> _To do_: Take the material below and reproduce, word for word, only the lines from the line with "You are a computer-use" through the line with "Click the correct date/time description text".

> _Records supplied_:
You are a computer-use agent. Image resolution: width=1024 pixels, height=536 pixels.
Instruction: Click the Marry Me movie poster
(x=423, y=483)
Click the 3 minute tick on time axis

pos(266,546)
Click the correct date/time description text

--

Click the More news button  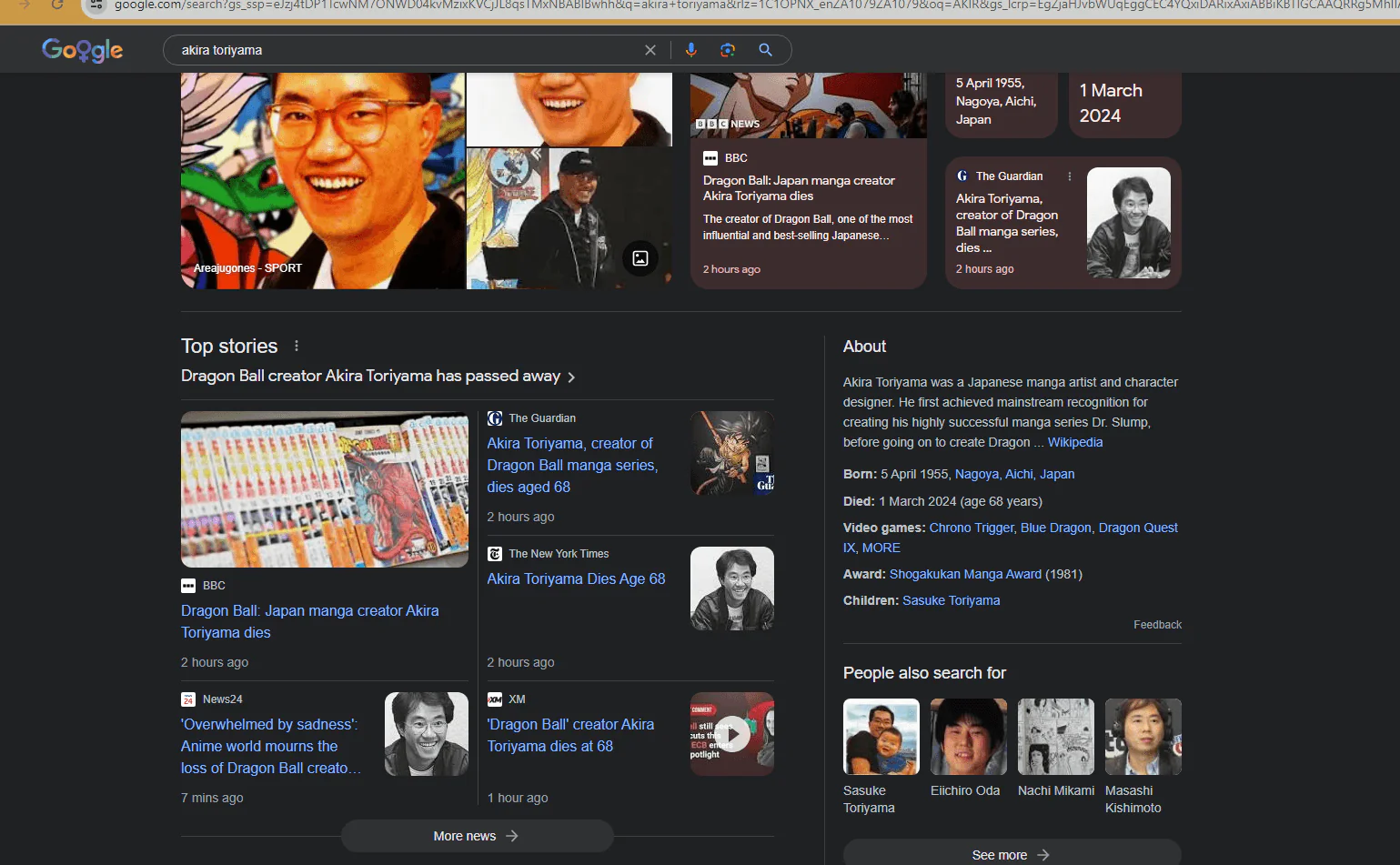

> _Output for this task_:
You are a computer-use agent. Image resolution: width=1024 pixels, height=536 pixels.
Instruction: Click the Marry Me movie poster
(x=423, y=483)
Click the 3 minute tick on time axis

pos(266,546)
Click the correct date/time description text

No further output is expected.